(Jamma) Si sono riunite ieri le commissioni III e IX del Consiglio comunale di Venezia, alla presenza dell’assessore alla Coesione Sociale Simone Venturini e dei due presidenti Alessio De Rossi e Paolo Pellegrini, per l’esame della proposta di un nuovo regolamento in materia di giochi. Tale regolamento, recentemente approvato dalla Giunta comunale, realizza un riordino complessivo della materia sia in tema di dislocazione territoriale della nuova rete di raccolta del gioco, rispetto ai luoghi sensibili, sia degli orari di apertura delle sale giochi, alla luce della Legge regionale del Veneto per la prevenzione, il contrasto e la riduzione del rischio dalla dipendenza dal gioco e dei recenti orientamenti della giurisprudenza amministrativa in materia. I punti fondamentali del Regolamento che mira a contemperare le esigenze delle attività economiche stabilmente insediate sul territorio con le esigenze poste dalle norme a tutela della sicurezza, decoro urbano, viabilità, l’inquinamento acustico e quiete pubblica sono: il divieto dell’apertura di nuove sale gioco, sale scommesse, sale VLT e BINGO entro 500 metri in linea d’aria da luoghi sensibili quali ad esempio, scuole, parchi, strutture frequentate da giovani; la disciplina più restrittiva in materia di orari di apertura.
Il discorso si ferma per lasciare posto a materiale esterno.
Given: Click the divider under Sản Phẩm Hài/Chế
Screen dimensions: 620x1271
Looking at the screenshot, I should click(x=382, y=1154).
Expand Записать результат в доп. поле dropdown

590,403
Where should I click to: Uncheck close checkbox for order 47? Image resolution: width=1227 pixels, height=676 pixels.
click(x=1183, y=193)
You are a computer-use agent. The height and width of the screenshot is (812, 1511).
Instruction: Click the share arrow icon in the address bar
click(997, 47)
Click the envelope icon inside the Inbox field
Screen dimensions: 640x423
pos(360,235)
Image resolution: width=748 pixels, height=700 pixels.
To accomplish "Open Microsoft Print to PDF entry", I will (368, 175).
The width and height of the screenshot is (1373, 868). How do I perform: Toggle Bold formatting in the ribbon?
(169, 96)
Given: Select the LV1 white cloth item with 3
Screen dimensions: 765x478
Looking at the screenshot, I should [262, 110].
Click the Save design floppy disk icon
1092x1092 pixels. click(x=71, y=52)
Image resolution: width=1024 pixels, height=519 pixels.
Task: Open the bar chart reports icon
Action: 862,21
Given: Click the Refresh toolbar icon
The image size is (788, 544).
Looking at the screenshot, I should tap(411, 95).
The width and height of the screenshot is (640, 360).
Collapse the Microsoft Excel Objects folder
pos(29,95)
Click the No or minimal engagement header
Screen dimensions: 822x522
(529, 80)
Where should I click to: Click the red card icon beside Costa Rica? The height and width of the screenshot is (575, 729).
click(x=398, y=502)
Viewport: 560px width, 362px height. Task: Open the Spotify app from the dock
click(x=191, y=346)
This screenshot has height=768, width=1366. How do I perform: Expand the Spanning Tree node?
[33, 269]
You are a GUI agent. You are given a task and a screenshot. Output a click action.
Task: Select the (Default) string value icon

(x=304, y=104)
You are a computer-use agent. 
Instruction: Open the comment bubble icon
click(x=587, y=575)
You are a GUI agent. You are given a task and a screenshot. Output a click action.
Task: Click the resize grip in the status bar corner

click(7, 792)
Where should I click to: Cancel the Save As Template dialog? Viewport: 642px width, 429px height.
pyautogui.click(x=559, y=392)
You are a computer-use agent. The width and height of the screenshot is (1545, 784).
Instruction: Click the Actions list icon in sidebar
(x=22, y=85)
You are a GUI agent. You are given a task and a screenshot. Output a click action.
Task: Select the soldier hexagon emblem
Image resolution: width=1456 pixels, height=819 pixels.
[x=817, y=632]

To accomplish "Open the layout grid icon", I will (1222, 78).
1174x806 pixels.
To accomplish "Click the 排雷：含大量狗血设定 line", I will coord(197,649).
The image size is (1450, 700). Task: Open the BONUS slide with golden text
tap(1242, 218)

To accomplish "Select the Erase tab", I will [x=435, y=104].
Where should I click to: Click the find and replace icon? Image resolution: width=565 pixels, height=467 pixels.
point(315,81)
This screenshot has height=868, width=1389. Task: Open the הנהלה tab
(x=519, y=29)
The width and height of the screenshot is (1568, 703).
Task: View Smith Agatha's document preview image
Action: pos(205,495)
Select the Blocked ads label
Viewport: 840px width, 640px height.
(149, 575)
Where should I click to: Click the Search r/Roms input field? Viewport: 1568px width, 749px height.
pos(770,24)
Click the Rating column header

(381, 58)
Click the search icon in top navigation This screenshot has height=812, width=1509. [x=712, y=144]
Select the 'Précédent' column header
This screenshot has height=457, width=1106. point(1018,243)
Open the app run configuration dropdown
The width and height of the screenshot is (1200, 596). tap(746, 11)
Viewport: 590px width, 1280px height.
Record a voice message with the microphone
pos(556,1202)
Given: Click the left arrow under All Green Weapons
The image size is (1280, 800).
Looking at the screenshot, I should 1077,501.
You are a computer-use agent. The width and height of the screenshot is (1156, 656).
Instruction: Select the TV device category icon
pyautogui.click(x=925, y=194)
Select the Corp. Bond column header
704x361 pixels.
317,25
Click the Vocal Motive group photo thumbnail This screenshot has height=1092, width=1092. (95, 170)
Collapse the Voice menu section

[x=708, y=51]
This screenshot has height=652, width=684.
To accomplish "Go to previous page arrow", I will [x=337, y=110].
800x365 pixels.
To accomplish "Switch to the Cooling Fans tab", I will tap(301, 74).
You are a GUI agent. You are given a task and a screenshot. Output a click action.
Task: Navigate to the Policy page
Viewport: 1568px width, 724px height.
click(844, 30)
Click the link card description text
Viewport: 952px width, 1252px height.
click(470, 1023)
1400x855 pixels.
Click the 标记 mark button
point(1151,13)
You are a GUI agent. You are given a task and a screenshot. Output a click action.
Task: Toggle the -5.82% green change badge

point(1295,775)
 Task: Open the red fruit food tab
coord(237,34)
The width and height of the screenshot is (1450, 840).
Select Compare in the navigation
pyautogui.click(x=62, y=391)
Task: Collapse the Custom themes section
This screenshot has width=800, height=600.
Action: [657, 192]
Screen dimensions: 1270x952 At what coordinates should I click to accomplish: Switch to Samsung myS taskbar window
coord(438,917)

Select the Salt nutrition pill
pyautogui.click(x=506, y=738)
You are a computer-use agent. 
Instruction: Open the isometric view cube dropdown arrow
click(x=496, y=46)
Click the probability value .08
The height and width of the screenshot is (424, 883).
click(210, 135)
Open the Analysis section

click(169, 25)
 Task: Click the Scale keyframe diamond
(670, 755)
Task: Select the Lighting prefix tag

In particolare, le sale giochi autorizzate potranno aprire solamente dalle 8.30 alle ore 21.30 di tutti i giorni, compresi i festivi. Gli apparecchi automatici di intrattenimento installati quali attività complementari in altri esercizi commerciali (bar, tabaccherie, ecc.) potranno essere messi in esercizio solo tra le ore 9 e le ore 13 e tra le ore 15 e le ore 19.30 di tutti i giorni, compresi i festivi; norme più stringenti sulla pubblicità, prevedendo specifiche disposizioni a tutela dei minori e l’obbligo di esposizione dei cartelli con le chiare probabilità di vincita e le caratteristiche del gioco d’azzardo.

 

“Desidero ringraziare i consiglieri per il proficuo lavoro di questa mattina – dichiara l’assessore Venturini – che permetterà di arrivare in tempi rapidi alla votazione in Consiglio comunale. Il contrasto alla diffusione al gioco d’azzardo e alla ludopatia richiede un intervento complesso, su più fronti. Per queste ragioni, accanto al regolamento in discussione, avvieremo numerose iniziative di carattere sociale, educativo e culturale. Questo regolamento, una volta approvato, collocherà Venezia tra le città più all’avanguardia nel contrasto al preoccupante fenomeno della ludopatia.”